The mixture-of-experts model consists of RNNs as experts and a hierarchical
gating mechanism. At the end of successful learning, each expert implements
attractor dynamics as locally represented knowledge, and a gating mechanism
chooses only one expert at any time. The system can acquire many attractor
patterns although there is a disadvantage in that the system does not have the
generalization ability on the attractor patterns. As the other approach to
implement multiple patterns, the parametric bias (PB) method has been developed
to improve the learning capability of RNNs [9, 10]. In an RNN that employs the PB method (RNNPB), PB
values provide the information needed in order to individualize each sequence.
It has been reported that the number of time series that RNNPBs can learn is
greater than that which RNNs without PB can learn. However, the PB method
cannot avoid the conflict caused by each attractor learning. Therefore,
learning multiple time series by an RNNPB tends to fail when the number of time
series increases.
In the present study, we will focus on the training
method for RNNs to learn multiple attractor dynamics. Furthermore, we will show
that the present research is related to research into RNNs with contraction
transition functions. In recent years, RNNs with contraction transition mapping
have been investigated with respect to the performance of time series learning
[11–13], generalization ability [14], and memory capacity [15]. Jaeger [11, 12] demonstrated that an “echo
state network,” which is an RNN with contraction mapping, successfully learns
the Mackey-Glass chaotic time series, a well-known benchmark system for time
series prediction. In order to formally express the generalization ability,
Hammer and Tiňo proved that RNNs with contraction are
distribution-independent learnable in the probably approximately correct (PAC)
sense [14]. From the
above results, RNNs with contraction might be regarded as powerful tools for
modeling dynamical systems. However, RNNs with contraction have difficulty in
representing multiple attractor dynamics because dynamic states governed by the
contraction transition function are globally attracted to one point.
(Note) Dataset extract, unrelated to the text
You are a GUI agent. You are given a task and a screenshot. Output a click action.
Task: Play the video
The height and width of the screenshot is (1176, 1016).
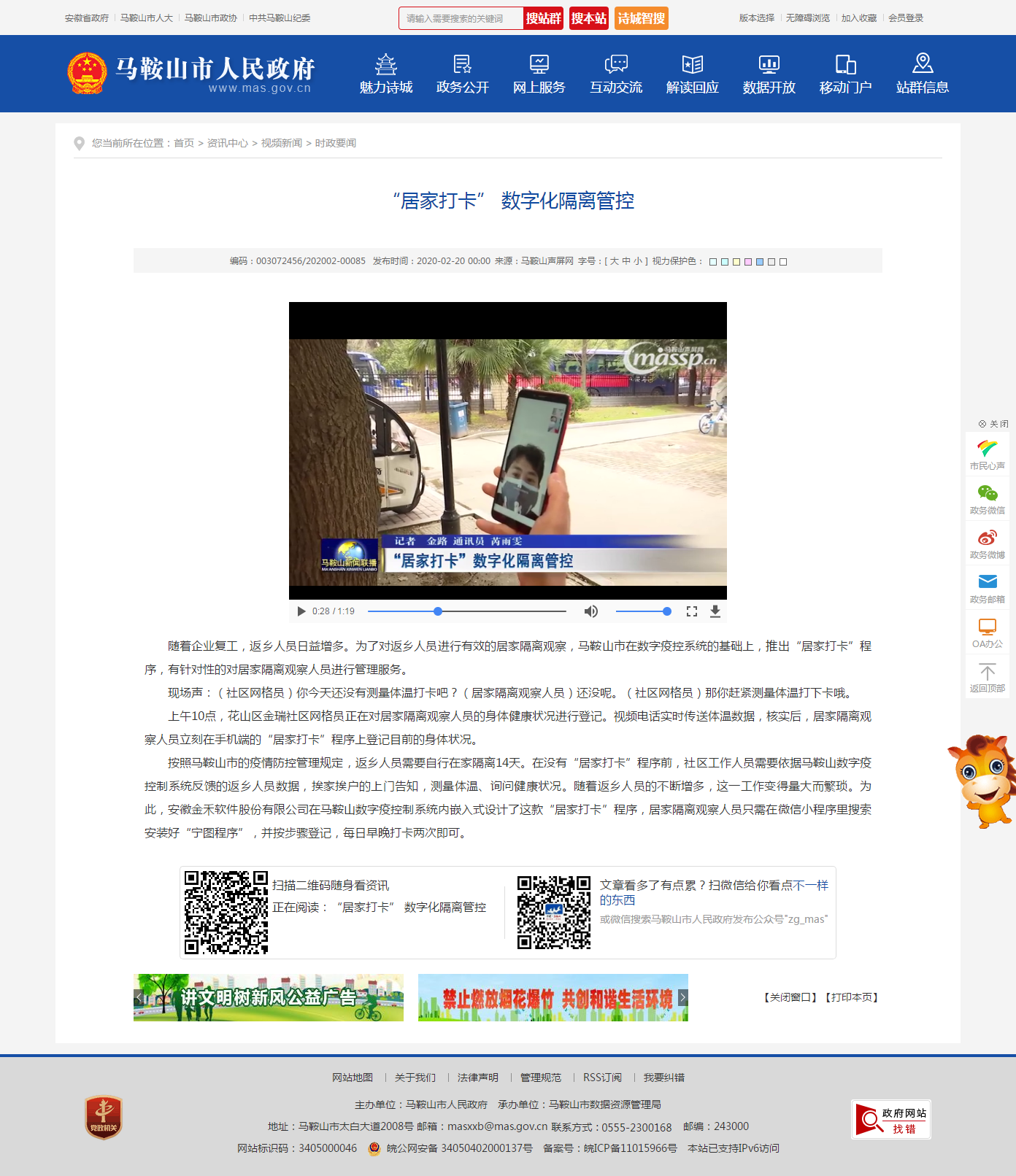click(x=301, y=611)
In this
paper, the representation capability of RNNs with contraction mapping will be
improved such that the RNNs can obtain multiple attractor dynamics.
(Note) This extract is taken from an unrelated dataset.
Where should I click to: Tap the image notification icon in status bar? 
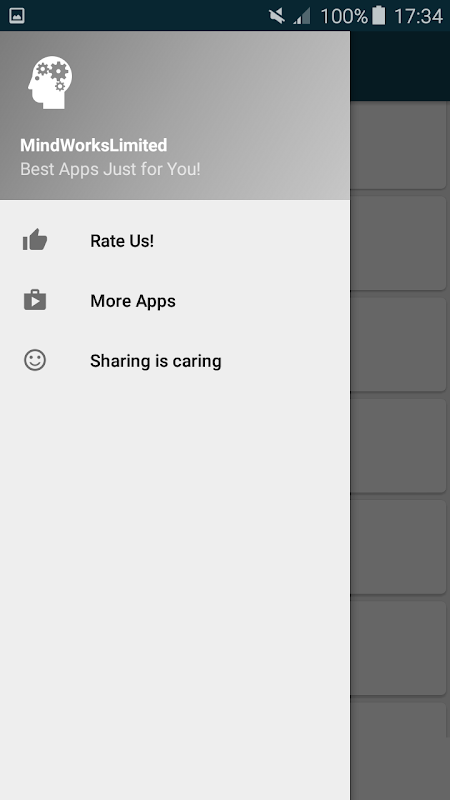pos(17,16)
We start by defining the concepts of the RNN and the
training method for multiple attractor dynamics. The RNN has the Elman net-type
architecture, and the training method for RNNs is basically based on the
backpropagation through-time (BPTT) algorithm [16]. We then show in numerical
simulation that the RNNs can acquire multiple periodic attractors constituted
by five Lissajous curves, or a Van der Pol oscillator with twelve different
parameters. Moreover, we consider why the RNNs successfully learn multiple
attractors and how the performance of learnability depends on parameters of the
RNNs. Finally, we link the results obtained herein to other learning strategies,
and consider other advanced research topics.
2. Model
2.1. Recurrent Neural Network
We first consider a neural network model with
recurrent connection, such as the Elman net [17] (see Figure 1). The RNN contains I/O units, orthogonal
units, and internal units. We denote the dynamic states of I/O units,
orthogonal units, and internal units at time step
by
,
and
,
respectively. The RNN is defined by functions
and
with a parameter
,
where
and
are of the forms
(1)
(2)
where
,
and
are matrices,
and
are vectors,
is a time constant that satisfies
,
and
denotes a componentwise application such as
.
Figure 1: Architecture of the recurrent neural
network. Solid arrows, dotted arrows, and boxes represent fixed connections,
adjustable connections, and network states, respectively.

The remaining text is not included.